Source records.
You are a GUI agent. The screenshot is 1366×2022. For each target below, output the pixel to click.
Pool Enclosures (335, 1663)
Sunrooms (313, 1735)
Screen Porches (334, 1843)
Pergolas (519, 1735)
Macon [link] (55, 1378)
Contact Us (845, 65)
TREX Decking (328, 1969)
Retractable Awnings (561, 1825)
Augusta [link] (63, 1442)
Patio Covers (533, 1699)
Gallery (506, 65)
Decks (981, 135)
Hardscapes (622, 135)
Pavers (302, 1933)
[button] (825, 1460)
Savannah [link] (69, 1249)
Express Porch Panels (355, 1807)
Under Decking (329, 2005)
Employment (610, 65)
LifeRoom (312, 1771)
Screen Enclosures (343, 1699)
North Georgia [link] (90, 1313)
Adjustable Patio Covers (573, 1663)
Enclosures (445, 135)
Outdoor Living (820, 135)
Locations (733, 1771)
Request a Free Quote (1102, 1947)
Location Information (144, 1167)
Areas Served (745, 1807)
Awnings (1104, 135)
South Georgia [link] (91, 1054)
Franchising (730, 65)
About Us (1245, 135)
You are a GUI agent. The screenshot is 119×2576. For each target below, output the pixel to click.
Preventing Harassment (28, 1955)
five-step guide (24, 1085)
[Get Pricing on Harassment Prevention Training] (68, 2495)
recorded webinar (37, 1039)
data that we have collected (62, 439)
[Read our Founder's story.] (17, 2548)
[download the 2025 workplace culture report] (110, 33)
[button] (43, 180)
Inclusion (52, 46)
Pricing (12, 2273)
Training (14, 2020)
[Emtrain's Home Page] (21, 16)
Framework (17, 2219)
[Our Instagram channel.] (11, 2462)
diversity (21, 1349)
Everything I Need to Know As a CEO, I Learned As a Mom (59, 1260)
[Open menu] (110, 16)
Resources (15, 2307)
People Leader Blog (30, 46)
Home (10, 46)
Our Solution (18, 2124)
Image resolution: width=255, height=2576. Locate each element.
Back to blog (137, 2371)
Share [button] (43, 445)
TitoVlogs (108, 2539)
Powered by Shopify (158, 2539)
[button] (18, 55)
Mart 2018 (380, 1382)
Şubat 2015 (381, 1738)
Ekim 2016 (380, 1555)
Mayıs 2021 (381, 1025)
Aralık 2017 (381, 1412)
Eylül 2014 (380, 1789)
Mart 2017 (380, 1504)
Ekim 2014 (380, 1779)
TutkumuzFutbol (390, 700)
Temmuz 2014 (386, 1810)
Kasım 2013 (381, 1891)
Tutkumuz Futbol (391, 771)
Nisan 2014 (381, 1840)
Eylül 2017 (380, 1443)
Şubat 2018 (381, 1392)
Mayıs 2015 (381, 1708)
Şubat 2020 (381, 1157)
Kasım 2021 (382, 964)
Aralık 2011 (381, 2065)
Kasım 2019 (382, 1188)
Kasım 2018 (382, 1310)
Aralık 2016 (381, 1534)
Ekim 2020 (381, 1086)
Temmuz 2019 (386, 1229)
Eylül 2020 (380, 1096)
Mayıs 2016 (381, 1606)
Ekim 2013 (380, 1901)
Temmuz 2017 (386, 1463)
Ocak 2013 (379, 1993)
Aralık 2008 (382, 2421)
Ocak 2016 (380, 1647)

What you are asked to do. Your answer should be the exact lines above from the one with "[Our Instagram channel.] (11, 2462)" through the one with "Mayıs 2016 (381, 1606)", both included, and nothing besides.

Response box.
[Our Instagram channel.] (11, 2462)
diversity (21, 1349)
Everything I Need to Know As a CEO, I Learned As a Mom (59, 1260)
[Open menu] (110, 16)
Resources (15, 2307)
People Leader Blog (30, 46)
Home (10, 46)
Our Solution (18, 2124)
Image resolution: width=255, height=2576. Locate each element.
Back to blog (137, 2371)
Share [button] (43, 445)
TitoVlogs (108, 2539)
Powered by Shopify (158, 2539)
[button] (18, 55)
Mart 2018 (380, 1382)
Şubat 2015 (381, 1738)
Ekim 2016 (380, 1555)
Mayıs 2021 (381, 1025)
Aralık 2017 (381, 1412)
Eylül 2014 (380, 1789)
Mart 2017 (380, 1504)
Ekim 2014 (380, 1779)
TutkumuzFutbol (390, 700)
Temmuz 2014 (386, 1810)
Kasım 2013 (381, 1891)
Tutkumuz Futbol (391, 771)
Nisan 2014 (381, 1840)
Eylül 2017 (380, 1443)
Şubat 2018 (381, 1392)
Mayıs 2015 (381, 1708)
Şubat 2020 (381, 1157)
Kasım 2021 (382, 964)
Aralık 2011 (381, 2065)
Kasım 2019 (382, 1188)
Kasım 2018 (382, 1310)
Aralık 2016 (381, 1534)
Ekim 2020 (381, 1086)
Temmuz 2019 (386, 1229)
Eylül 2020 (380, 1096)
Mayıs 2016 (381, 1606)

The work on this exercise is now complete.